• [YOUR ASSIGNMENT]: Within the data below, count the lines that include "agent" and give only the count.

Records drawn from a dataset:
=-=-=

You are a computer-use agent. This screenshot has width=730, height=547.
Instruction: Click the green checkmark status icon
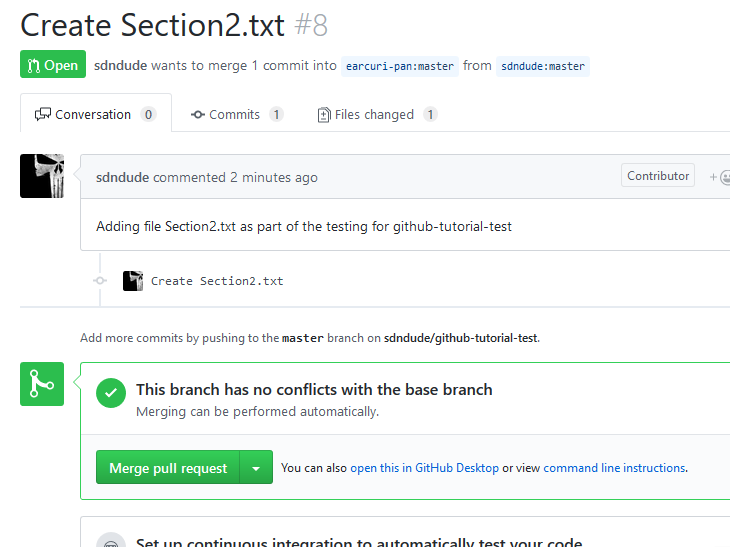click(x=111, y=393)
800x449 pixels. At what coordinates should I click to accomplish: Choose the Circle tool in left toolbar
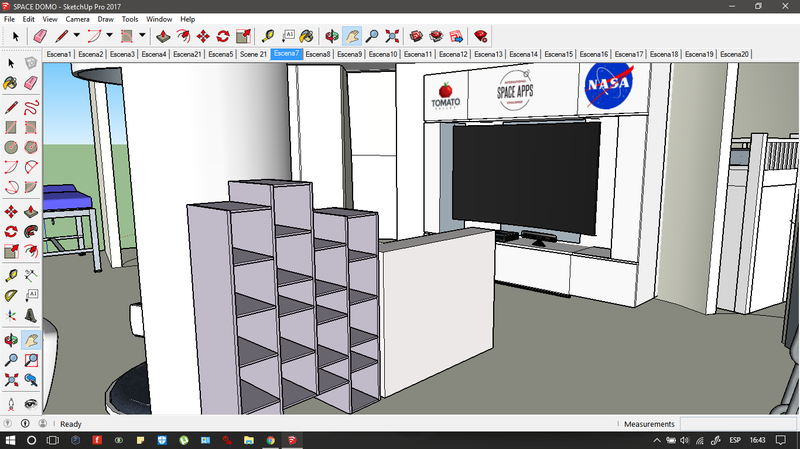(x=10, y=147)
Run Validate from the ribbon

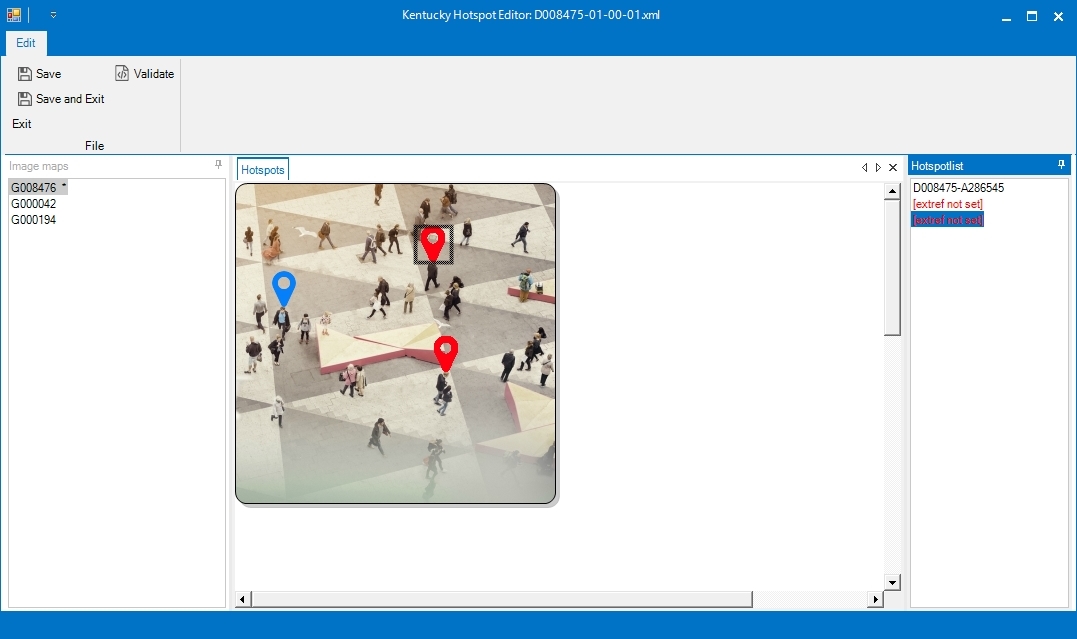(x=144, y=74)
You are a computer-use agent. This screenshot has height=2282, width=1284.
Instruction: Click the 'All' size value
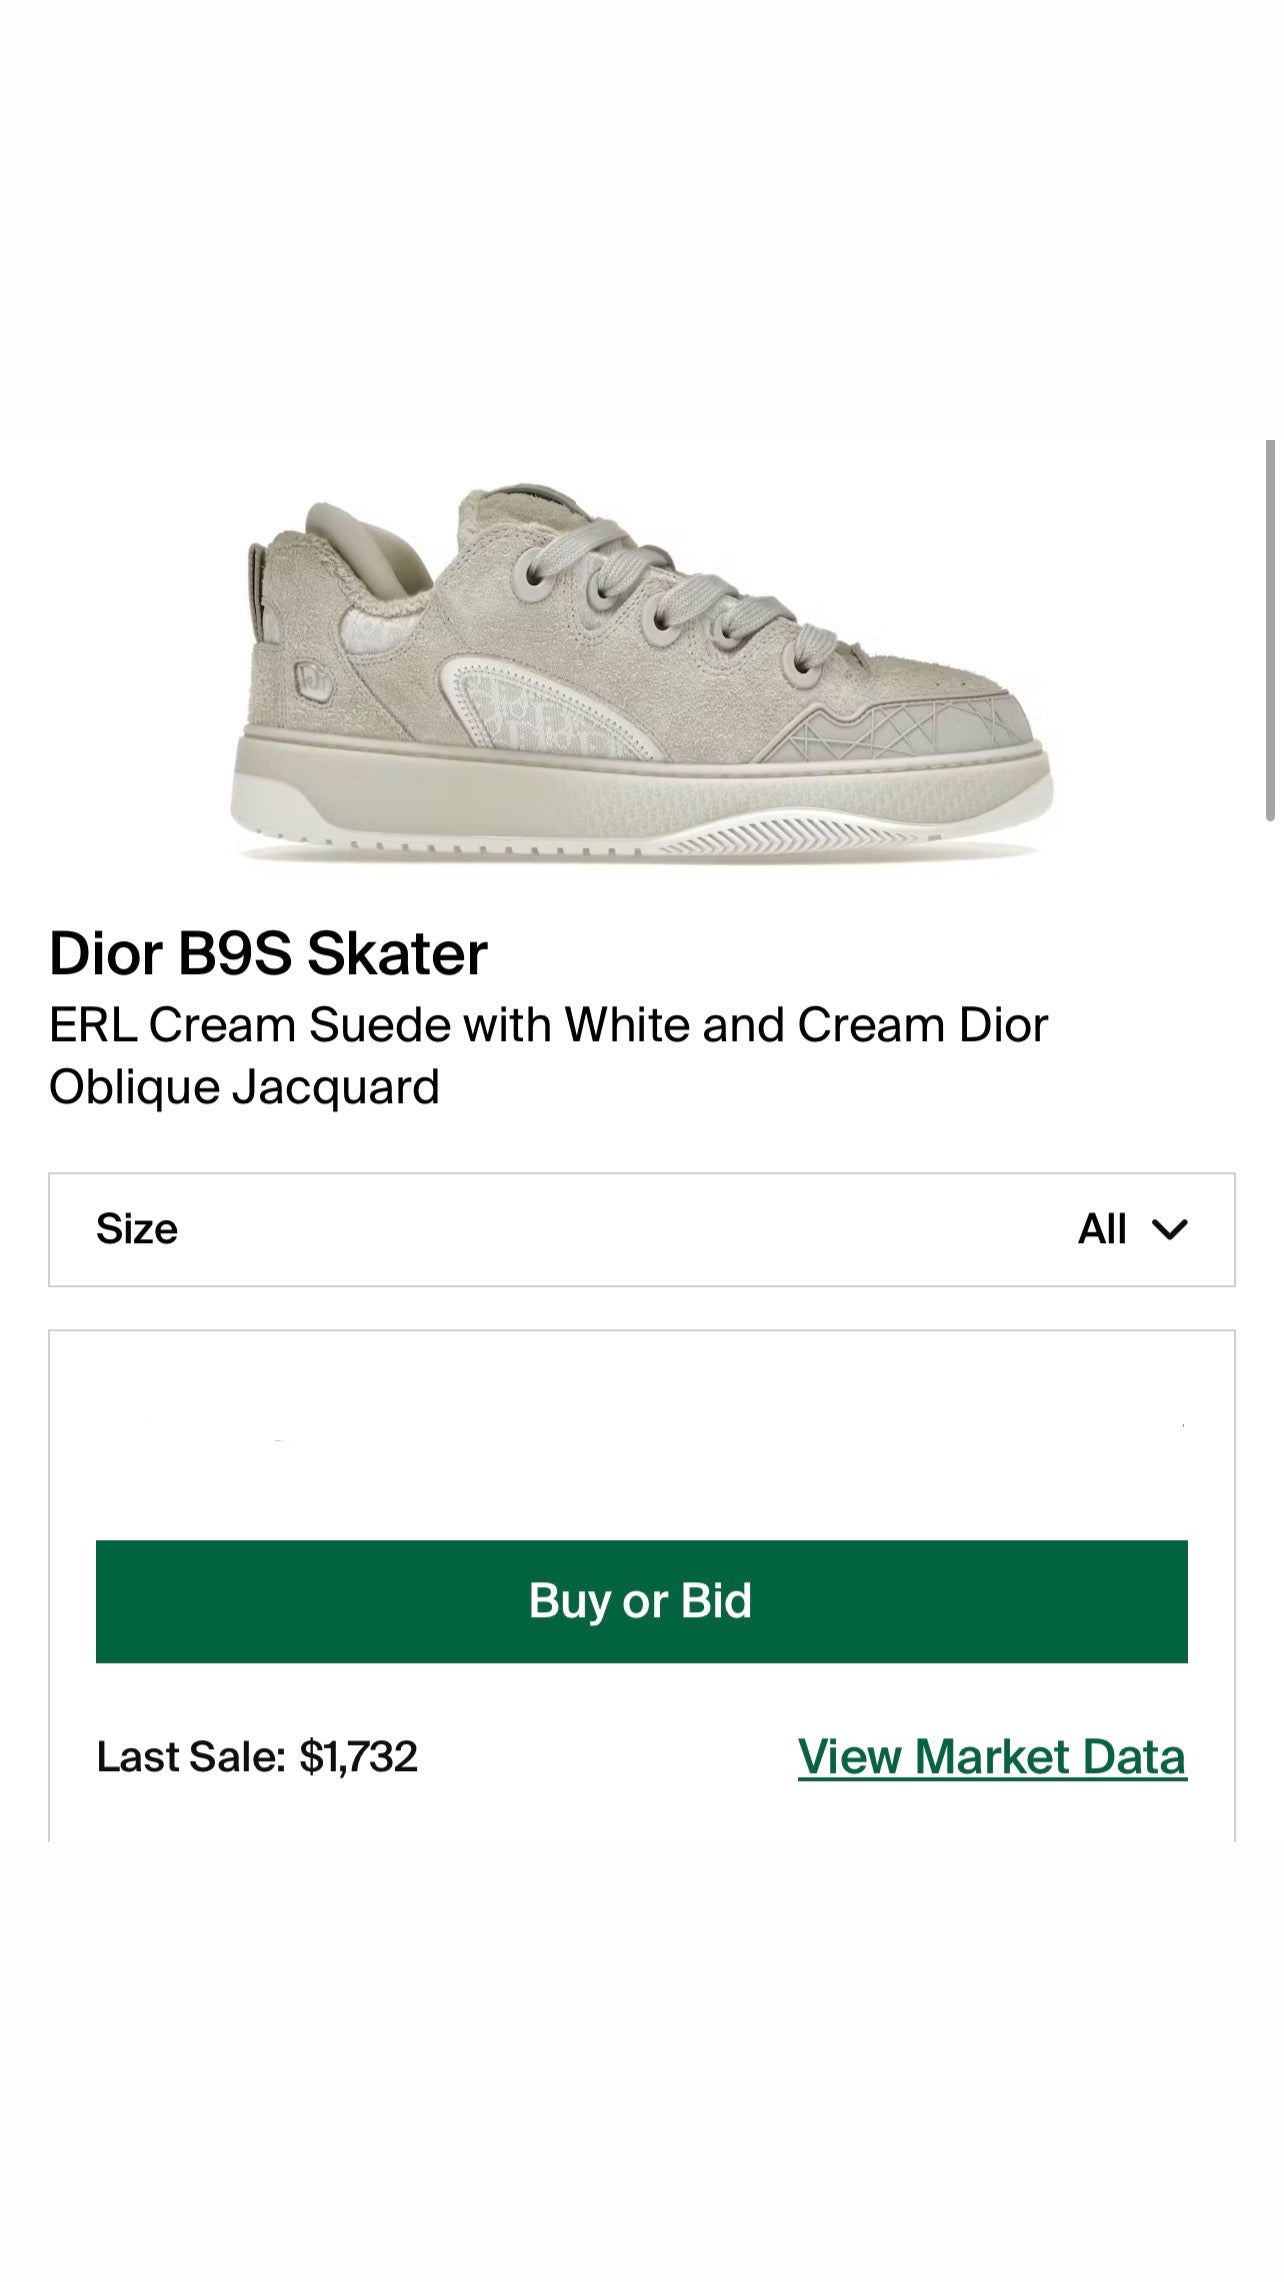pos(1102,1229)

=-=-=

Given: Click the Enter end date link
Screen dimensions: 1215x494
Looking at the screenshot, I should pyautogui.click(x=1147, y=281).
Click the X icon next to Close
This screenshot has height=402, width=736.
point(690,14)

=-=-=

• [WRITTEN REPLY]: 2